A alimentação na rede pública de ensino

Enviada em 18/06/2020

O documentário “Muito Além do Peso” aborda não só a qualidade da alimentação infantil, como também o desconhecimento de crianças e adolescentes sobre a importância de frutas e legumes. Tendo em vista tal panorama, observa-se que esse curta-metragem pode ser associado à refeição errônea de jovens no ambiente, escolar e familiar, onde são oferecidos, frequentemente, alimentos calóricos e sem a quantidade de nutrientes essenciais. Nesse contexto, não há como negar a importância da alimentação adequada em tais ambientes. Entretanto, identifica-se desafios em torno da alimentação na rede pública de ensino, em razão de fatores econômicos.

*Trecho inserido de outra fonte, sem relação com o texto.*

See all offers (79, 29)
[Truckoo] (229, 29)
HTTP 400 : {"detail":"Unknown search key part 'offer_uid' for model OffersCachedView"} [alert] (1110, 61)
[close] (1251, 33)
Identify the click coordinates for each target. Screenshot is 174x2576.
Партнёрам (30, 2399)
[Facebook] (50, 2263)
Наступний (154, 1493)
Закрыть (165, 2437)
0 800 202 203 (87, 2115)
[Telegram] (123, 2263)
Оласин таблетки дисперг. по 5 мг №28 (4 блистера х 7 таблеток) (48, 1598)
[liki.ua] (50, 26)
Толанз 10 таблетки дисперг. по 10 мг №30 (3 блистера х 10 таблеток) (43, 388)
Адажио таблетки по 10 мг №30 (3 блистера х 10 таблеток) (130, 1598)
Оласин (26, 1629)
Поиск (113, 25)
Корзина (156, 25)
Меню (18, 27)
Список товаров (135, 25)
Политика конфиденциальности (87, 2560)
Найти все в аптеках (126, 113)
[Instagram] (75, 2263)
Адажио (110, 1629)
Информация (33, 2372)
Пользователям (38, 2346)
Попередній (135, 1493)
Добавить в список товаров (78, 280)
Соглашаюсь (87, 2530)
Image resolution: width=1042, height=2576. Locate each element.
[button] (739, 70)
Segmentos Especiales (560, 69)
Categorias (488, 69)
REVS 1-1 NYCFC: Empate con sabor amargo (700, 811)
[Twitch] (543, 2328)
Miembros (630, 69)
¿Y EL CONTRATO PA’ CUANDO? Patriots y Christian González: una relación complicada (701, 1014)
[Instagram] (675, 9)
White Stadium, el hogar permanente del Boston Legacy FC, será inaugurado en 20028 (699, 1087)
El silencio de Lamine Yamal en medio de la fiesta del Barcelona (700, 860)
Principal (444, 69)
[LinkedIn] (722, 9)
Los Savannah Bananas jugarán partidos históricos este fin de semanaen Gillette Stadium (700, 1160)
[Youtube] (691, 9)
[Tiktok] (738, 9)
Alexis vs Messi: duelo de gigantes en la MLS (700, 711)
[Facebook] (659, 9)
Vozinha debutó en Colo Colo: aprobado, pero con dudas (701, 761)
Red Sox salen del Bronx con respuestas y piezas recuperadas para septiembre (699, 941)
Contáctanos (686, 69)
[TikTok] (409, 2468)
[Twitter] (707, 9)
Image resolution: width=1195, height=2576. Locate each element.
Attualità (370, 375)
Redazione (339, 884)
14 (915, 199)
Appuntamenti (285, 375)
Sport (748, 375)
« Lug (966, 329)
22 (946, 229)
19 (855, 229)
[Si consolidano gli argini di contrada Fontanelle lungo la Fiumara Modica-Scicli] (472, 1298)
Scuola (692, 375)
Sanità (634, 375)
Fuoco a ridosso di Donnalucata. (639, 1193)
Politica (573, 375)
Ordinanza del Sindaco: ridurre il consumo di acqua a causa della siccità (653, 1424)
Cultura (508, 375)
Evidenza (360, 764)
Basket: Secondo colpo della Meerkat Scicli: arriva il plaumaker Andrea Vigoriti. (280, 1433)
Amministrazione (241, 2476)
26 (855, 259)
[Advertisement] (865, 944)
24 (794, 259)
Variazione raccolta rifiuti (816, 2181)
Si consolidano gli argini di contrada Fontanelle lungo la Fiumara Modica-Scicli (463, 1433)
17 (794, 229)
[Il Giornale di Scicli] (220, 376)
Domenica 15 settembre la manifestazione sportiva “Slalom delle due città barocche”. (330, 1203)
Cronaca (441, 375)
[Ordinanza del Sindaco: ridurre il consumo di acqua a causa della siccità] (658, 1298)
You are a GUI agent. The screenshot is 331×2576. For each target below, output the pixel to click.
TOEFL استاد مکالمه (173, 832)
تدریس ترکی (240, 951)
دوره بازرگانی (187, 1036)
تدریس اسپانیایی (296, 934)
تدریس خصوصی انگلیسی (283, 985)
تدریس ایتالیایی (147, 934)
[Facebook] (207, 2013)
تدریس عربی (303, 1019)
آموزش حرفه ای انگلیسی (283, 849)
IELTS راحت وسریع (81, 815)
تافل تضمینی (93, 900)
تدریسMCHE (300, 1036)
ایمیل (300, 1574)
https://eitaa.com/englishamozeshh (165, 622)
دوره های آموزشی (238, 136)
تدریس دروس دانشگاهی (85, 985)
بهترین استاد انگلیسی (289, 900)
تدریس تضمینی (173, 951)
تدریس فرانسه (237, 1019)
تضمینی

Em primeiro lugar, observa-se a necessidade de se ter criado o Programa Nacional de Alimentação Escolar-PNAE, o qual tem por objetivo executar ações de educação alimentar nas salas de aula e de oferecer refeições adequadas. Dentro dessa lógica, percebe-se que a alimentação saudável fornece nutrientes necessários - carboidratos, vitaminas e sais minerais - para o bom funcionamento cerebral, o qual permite o aumento da concentração e da memória. No entanto, vale ressaltar que a merenda escolar na rede pública não atinge a quantidade de compostos orgânicos e inorgânicos necessários para os alunos, em razão da ausência de investimento do Poder Público na contratação de profissionais, como nutricionista. Assim, à ausência de cardápios saudáveis corrobora a falta da segurança alimentar - qualidade e quantidade ideal de alimentos.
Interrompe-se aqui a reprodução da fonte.